───── Information supplied ─────
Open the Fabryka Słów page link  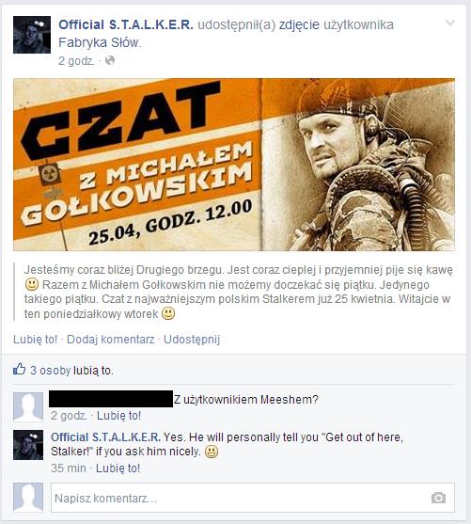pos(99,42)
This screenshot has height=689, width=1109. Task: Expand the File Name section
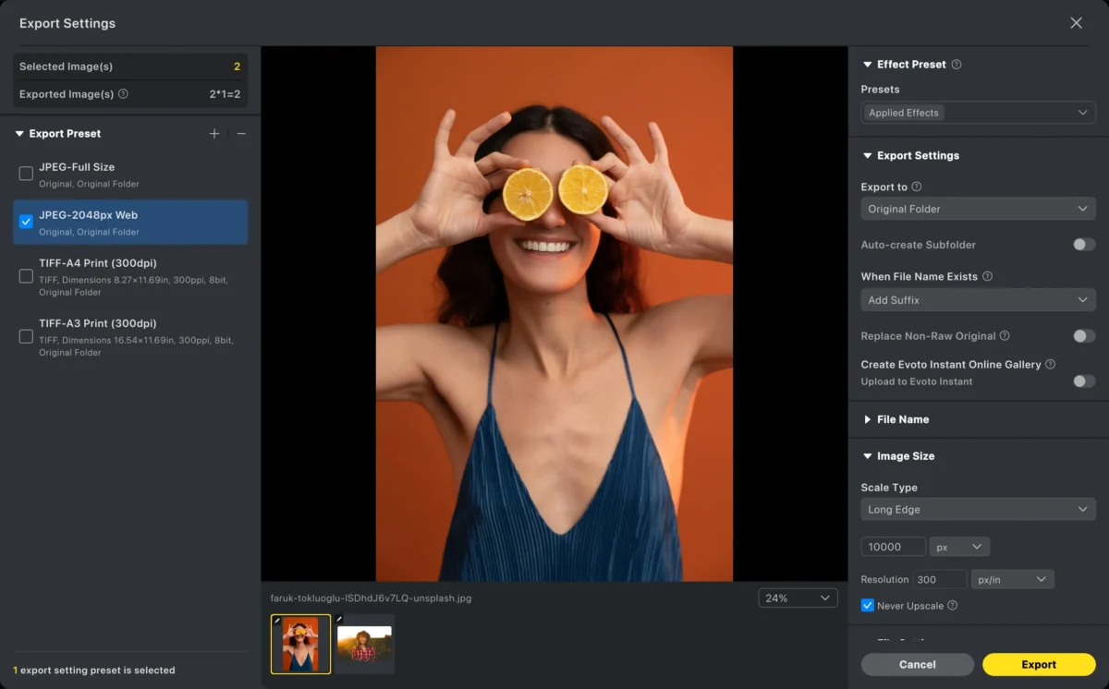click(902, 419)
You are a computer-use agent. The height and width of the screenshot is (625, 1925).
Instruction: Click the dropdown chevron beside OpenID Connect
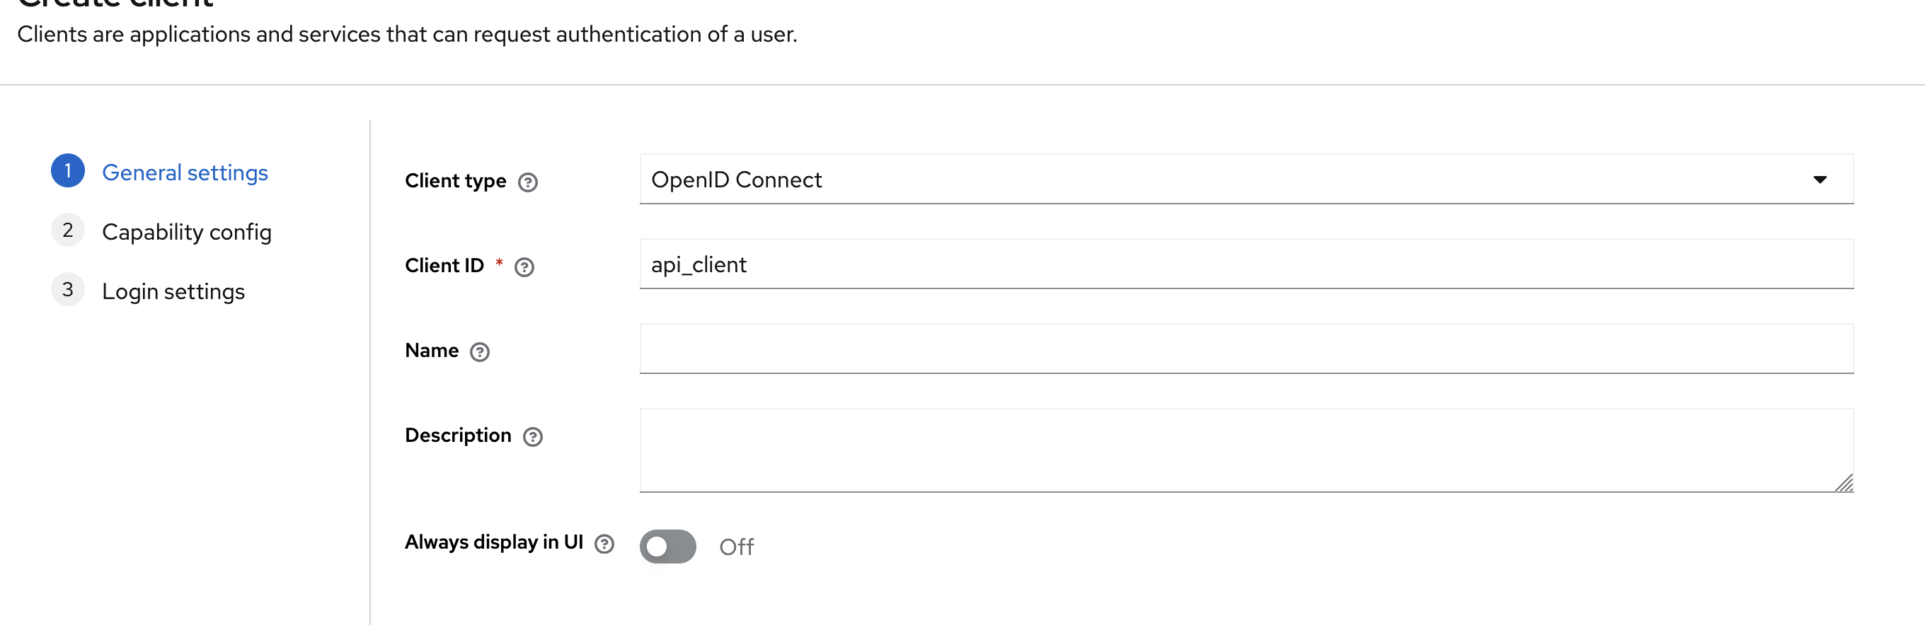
─────
## The problem
Set down exactly, from the line that contains "You are a computer-use" through the last line of the data, each line as it stands, and leave the pictures out.

## Response to the exercise
You are a computer-use agent. The height and width of the screenshot is (625, 1925).
Instruction: Click the dropdown chevron beside OpenID Connect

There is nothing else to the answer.